» Text under study
Content starts
And a few days ago, a friend posted a quote on Tumblr:
There is no sovereign sanctuary within ourseles which represents our real nature. There is nobody at home in the internal fortress. Everything we cherish as our ego, everything we believe in, is just what we have cobbled together out of the accident of our birth and subsequent experiences. With drugs, brainwashing, and other techniques of extreme persuasion, we can quite readily make a man a devotee of a different ideology, the patriot of a different country, or the follower of a different religion
I was only too happy to be able to reply with Gwern’s research on how “brainwashing” mostly doesn’t work. Does this suggest the post is wrong about the lack of a “real nature”? Does this relate to any of the previous patterns?
A single thread seems to run through all of these examples: a shift away from the power of the unconscious. The unconscious doesn’t make you succeed or fail proportionately to your belief in yourself. The unconscious doesn’t change your behavior because of insignificant environmental cues. The unconscious doesn’t make you racially discriminate despite your own better nature. The conscious mind is strong enough to hold onto its preferred beliefs despite brainwashing techniques intended to force it otherwise.
So maybe we should update in general towards less of a role for the unconscious mind?
Content ends
» Data extract
Content starts
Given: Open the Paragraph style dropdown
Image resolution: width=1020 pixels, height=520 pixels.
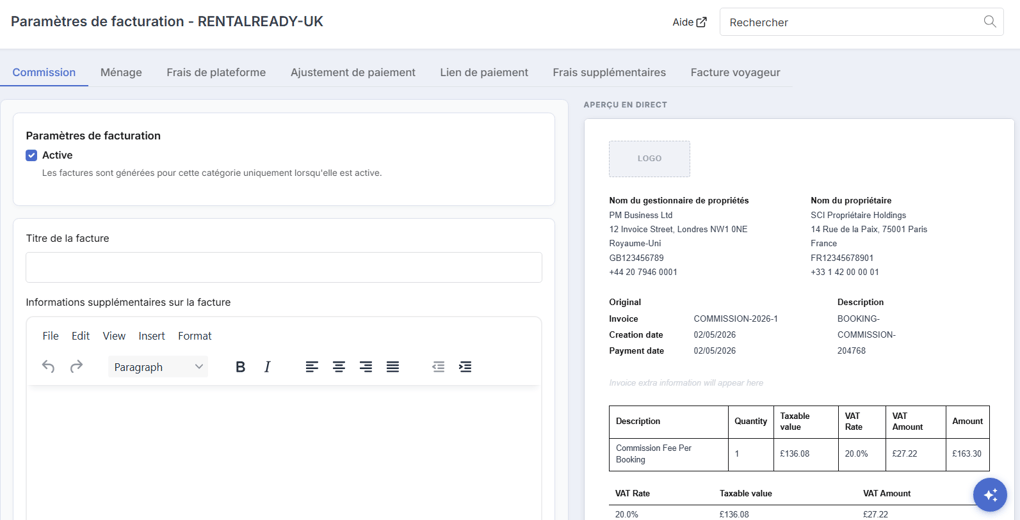Looking at the screenshot, I should [x=158, y=367].
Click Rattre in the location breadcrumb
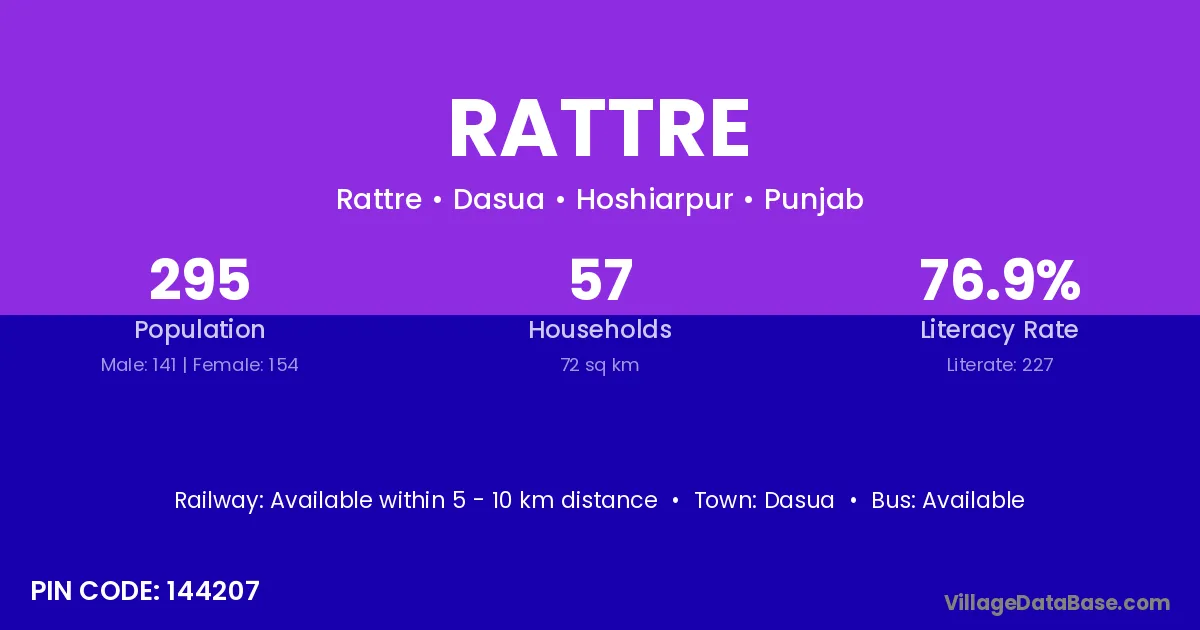The width and height of the screenshot is (1200, 630). [378, 200]
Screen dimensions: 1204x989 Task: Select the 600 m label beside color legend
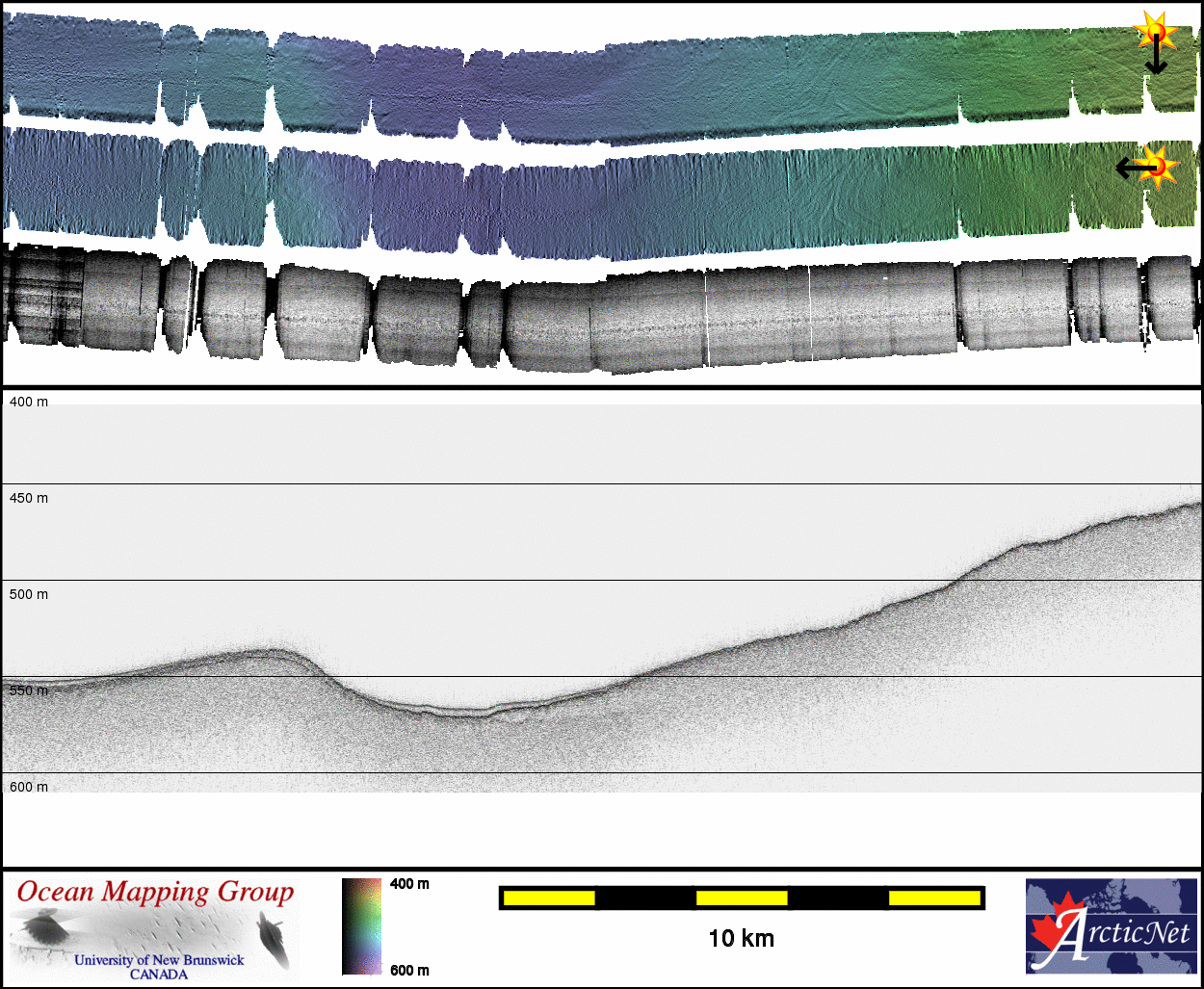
Content ends
» Aim of the exercise
Answer these questions from the passage on the unconscious mind:
1. On what site did the friend post the quote?
2. Whose research did the writer cite in reply, and what does it say about brainwashing?
3. What single thread does the writer see running through all of the examples?

» Solution for this problem
1. Tumblr.
2. Gwern's research, which says that "brainwashing" mostly doesn't work.
3. A shift away from the power of the unconscious.